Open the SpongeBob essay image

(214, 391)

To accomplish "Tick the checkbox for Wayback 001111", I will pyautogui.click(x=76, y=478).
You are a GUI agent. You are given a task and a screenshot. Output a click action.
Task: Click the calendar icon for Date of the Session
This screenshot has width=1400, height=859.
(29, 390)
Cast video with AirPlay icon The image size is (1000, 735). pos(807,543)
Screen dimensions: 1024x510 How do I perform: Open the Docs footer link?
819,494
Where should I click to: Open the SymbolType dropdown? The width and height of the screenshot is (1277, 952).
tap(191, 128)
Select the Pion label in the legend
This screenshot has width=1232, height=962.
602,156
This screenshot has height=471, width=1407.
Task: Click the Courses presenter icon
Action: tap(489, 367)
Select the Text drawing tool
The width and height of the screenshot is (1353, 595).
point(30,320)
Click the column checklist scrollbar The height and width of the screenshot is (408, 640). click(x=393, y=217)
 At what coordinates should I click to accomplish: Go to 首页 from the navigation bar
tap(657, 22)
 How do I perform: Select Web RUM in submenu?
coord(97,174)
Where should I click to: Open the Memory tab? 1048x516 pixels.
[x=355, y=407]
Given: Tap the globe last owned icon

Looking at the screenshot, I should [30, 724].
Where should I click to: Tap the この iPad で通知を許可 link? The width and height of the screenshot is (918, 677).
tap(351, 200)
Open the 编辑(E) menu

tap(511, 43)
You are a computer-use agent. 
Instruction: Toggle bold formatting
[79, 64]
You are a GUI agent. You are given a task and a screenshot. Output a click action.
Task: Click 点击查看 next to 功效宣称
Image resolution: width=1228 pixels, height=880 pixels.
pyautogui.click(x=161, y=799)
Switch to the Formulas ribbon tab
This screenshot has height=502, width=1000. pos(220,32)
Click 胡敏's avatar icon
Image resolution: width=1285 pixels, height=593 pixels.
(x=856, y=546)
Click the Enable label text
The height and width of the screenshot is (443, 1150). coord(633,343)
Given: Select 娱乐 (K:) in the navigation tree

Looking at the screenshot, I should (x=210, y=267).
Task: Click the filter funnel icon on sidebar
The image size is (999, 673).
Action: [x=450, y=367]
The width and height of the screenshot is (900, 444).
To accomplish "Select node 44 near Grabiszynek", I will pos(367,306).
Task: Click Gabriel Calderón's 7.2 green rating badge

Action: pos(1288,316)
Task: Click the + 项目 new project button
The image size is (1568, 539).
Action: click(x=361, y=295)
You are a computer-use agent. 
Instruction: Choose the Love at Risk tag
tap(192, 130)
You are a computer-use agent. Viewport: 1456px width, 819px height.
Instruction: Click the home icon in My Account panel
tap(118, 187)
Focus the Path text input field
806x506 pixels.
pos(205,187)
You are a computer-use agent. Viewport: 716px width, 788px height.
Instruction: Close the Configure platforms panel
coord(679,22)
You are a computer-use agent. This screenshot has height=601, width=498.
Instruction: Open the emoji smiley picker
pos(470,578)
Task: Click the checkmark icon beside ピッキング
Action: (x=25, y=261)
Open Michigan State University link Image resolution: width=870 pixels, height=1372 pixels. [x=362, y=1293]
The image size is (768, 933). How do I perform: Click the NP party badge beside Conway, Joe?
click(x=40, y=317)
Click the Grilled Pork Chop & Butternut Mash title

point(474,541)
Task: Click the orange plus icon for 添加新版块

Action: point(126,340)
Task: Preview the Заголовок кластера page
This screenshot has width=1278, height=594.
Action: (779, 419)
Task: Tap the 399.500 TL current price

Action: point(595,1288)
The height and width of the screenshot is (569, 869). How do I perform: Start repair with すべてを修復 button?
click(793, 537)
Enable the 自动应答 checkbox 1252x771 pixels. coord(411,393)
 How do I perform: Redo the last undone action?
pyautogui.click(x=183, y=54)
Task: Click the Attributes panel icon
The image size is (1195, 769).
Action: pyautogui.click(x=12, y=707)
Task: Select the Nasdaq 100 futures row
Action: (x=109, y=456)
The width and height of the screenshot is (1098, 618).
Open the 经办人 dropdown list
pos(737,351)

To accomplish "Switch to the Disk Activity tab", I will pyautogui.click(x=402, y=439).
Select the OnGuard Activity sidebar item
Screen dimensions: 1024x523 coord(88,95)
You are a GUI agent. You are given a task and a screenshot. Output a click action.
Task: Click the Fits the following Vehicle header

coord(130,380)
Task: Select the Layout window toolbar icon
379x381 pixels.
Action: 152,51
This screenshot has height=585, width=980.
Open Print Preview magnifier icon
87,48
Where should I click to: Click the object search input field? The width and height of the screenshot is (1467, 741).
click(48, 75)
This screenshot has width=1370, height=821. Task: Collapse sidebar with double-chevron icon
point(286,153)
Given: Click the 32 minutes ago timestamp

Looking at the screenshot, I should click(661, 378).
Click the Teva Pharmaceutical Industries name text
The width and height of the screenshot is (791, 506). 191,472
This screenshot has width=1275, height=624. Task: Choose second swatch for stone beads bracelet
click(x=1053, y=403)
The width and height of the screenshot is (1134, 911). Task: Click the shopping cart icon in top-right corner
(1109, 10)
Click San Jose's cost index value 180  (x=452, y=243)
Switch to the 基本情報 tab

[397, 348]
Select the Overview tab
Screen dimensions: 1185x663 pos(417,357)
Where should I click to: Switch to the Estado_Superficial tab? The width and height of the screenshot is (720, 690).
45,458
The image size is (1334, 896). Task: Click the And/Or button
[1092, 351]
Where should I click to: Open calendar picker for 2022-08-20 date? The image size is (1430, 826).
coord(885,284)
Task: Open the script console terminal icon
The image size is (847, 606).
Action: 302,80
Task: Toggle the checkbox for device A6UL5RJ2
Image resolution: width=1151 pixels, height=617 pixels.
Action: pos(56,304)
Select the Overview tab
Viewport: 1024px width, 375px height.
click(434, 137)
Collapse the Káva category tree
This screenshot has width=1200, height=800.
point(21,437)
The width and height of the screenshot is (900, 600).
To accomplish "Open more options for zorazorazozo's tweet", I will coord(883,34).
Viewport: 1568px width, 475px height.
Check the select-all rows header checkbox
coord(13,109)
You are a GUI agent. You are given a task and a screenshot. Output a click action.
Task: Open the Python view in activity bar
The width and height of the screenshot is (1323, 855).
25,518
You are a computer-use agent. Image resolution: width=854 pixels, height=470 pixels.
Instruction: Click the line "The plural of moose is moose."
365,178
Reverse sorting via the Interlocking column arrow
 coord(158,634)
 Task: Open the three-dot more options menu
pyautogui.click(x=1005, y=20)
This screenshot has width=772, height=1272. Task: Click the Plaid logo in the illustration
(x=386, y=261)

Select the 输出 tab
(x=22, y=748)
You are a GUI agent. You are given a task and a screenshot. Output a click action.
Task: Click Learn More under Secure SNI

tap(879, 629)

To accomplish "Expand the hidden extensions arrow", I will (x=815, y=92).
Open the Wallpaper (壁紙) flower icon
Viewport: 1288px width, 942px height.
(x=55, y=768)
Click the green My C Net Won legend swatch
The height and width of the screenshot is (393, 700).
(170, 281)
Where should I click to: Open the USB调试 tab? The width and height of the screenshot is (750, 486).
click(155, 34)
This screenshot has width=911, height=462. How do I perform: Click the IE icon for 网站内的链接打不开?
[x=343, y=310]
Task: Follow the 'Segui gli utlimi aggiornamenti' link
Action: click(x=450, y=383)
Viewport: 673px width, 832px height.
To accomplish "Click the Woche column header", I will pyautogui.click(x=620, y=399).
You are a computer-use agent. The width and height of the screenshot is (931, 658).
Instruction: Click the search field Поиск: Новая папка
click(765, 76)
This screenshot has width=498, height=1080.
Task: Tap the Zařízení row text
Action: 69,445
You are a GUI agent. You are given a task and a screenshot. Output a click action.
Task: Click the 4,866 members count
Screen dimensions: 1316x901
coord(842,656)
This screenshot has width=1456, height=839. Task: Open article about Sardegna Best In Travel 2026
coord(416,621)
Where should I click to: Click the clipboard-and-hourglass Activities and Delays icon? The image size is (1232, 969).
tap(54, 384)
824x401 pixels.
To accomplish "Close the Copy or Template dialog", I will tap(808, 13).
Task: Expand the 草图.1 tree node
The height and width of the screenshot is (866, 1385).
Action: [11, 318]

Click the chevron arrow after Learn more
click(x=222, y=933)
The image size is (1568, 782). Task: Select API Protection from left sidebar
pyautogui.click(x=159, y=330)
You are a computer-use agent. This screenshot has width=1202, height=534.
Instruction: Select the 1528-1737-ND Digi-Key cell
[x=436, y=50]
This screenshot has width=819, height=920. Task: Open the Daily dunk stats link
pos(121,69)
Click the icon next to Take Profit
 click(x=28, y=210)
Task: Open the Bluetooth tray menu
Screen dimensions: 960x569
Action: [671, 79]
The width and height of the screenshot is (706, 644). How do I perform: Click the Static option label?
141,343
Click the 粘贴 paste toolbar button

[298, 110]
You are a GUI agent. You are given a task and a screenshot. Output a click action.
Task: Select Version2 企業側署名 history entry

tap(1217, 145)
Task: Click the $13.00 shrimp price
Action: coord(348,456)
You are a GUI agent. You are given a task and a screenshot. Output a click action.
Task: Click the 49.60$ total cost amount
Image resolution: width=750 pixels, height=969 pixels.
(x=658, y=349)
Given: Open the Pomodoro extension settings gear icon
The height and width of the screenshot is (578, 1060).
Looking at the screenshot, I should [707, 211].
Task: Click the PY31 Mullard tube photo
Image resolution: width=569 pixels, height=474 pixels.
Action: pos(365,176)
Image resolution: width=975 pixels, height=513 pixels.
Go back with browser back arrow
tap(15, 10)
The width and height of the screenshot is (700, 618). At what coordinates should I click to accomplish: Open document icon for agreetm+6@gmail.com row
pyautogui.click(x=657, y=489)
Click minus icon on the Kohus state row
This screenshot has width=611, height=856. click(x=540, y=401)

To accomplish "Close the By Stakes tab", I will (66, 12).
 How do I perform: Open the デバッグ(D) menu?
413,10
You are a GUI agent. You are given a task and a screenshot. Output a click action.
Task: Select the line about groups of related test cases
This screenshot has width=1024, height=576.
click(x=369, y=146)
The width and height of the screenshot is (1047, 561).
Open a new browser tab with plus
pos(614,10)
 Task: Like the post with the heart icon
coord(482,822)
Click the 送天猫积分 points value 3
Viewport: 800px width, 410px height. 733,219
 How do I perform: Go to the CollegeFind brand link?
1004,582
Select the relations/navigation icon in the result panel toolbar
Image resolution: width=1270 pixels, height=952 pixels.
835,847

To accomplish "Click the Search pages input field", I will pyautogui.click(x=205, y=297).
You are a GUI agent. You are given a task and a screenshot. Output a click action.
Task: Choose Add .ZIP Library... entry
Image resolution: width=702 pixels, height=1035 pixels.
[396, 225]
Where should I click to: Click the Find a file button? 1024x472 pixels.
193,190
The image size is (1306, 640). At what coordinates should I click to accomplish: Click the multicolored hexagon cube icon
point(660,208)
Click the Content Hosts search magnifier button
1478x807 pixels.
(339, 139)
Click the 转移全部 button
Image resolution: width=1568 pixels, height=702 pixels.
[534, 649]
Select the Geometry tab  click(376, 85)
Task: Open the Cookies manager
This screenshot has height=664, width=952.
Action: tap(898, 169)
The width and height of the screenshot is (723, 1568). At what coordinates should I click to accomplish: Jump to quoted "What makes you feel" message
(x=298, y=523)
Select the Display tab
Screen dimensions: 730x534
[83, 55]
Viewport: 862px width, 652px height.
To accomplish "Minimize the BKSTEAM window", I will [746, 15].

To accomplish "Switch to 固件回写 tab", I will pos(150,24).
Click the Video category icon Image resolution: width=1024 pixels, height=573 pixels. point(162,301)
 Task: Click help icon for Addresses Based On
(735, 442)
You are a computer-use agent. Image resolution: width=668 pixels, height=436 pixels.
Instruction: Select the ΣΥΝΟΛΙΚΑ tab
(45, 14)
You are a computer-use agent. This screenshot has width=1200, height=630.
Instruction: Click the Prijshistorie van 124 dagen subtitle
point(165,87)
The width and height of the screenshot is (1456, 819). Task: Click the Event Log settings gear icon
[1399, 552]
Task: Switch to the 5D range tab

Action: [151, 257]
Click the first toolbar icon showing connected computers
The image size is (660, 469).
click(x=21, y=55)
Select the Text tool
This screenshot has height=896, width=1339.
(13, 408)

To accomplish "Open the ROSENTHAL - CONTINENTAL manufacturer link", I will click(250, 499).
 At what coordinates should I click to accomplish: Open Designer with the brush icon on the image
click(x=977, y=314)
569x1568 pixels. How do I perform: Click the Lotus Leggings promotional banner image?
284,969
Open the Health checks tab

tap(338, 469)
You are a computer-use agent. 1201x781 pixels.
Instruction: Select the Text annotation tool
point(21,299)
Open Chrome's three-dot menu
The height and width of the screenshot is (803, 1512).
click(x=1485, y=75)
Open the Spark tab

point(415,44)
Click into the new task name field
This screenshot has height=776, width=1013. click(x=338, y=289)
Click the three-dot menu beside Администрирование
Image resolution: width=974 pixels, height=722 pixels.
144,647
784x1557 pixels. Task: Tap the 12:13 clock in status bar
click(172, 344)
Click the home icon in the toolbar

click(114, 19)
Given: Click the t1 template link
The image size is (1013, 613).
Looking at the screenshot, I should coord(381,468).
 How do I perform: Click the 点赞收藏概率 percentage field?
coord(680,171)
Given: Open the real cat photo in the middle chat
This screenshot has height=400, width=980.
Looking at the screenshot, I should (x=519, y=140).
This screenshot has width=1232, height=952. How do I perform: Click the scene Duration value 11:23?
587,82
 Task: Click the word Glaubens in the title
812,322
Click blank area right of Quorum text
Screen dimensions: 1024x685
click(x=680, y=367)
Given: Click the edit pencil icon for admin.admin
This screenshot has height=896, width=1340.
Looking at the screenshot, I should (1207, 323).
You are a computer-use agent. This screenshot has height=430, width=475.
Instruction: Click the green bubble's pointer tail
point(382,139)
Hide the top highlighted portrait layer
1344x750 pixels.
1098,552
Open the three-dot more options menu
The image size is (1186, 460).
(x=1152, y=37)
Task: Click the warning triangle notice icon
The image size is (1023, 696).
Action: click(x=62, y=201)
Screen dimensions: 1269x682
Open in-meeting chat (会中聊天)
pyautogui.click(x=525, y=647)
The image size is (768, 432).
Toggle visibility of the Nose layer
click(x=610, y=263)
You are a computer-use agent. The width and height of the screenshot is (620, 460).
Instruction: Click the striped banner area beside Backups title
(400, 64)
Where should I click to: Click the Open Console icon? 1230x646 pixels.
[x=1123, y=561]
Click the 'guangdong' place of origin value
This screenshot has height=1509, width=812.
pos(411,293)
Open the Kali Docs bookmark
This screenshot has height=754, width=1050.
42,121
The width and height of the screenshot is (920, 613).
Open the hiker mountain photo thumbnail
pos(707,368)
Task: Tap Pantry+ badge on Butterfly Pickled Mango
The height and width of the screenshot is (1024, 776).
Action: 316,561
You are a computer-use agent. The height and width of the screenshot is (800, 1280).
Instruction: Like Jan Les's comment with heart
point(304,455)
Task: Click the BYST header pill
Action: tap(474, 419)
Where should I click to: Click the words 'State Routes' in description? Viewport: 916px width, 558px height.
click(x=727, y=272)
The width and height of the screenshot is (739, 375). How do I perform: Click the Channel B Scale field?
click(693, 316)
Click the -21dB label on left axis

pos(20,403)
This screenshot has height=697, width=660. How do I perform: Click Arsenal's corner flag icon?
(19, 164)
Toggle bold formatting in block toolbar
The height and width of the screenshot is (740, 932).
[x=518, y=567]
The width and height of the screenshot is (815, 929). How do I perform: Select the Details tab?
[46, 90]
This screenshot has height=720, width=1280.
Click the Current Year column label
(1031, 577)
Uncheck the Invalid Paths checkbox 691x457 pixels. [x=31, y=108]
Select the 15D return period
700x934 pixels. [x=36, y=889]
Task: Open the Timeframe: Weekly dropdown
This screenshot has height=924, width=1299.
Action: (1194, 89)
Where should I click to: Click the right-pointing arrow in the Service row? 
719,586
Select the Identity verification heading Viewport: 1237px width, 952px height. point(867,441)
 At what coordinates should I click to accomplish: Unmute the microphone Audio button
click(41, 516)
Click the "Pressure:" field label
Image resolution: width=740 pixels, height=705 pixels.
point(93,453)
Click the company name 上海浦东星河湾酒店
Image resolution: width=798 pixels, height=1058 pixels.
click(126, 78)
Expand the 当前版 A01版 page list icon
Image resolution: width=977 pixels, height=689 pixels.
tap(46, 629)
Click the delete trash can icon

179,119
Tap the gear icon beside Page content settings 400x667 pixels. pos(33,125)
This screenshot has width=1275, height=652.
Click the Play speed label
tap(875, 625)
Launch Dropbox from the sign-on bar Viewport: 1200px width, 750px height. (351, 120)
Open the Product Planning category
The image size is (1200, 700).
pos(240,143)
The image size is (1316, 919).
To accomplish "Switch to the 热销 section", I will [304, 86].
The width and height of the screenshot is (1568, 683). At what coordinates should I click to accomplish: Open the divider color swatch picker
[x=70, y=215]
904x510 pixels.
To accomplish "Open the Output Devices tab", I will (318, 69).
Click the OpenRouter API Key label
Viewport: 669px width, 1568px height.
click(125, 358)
# # # # # # #
What you will do
Filter the entries above down to the lines that contain "category".

Solution
Collapse the Káva category tree
Click the Video category icon Image resolution: width=1024 pixels, height=573 pixels. point(162,301)
Open the Product Planning category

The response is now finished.